## [REQUIRED TASK]
Identify each line of the data below that contains the word "should" and copy every such line. Treat the match as case-sensitive.

Data for locating described items
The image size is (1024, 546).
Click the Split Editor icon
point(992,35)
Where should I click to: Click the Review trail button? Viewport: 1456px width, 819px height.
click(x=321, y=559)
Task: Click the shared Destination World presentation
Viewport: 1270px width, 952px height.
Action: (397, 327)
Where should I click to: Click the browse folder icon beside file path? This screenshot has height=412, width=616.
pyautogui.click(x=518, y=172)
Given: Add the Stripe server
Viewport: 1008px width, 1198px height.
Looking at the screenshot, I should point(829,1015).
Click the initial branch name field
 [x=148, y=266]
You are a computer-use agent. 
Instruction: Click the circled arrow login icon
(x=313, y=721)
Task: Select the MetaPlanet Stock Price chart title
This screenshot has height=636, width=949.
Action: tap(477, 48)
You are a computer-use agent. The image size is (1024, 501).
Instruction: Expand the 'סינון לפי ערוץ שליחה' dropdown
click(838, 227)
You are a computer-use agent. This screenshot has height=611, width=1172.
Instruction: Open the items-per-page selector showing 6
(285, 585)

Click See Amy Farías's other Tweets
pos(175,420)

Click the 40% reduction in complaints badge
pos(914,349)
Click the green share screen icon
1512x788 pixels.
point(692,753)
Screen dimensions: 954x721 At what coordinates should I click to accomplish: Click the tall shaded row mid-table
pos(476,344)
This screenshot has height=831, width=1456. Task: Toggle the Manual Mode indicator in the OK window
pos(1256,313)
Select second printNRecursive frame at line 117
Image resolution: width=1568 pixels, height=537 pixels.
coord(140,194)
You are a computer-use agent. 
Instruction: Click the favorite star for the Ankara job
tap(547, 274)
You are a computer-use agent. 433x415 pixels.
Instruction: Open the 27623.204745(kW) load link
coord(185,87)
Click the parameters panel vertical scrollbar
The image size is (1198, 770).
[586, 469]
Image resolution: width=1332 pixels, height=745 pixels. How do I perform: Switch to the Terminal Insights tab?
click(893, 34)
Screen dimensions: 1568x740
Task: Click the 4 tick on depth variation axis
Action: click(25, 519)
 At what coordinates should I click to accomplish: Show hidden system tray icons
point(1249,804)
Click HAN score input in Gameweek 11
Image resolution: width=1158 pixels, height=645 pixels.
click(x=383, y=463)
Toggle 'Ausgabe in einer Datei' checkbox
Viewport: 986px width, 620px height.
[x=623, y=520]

## [RESULT OF THE EXERCISE]
Where should I click to: Click the Review trail button? Viewport: 1456px width, 819px height.
Where should I click to: Click the browse folder icon beside file path? This screenshot has height=412, width=616.
Looking at the screenshot, I should point(829,1015).
Screen dimensions: 954x721 At what coordinates should I click to accomplish: Click the tall shaded row mid-table
 At what coordinates should I click to accomplish: Show hidden system tray icons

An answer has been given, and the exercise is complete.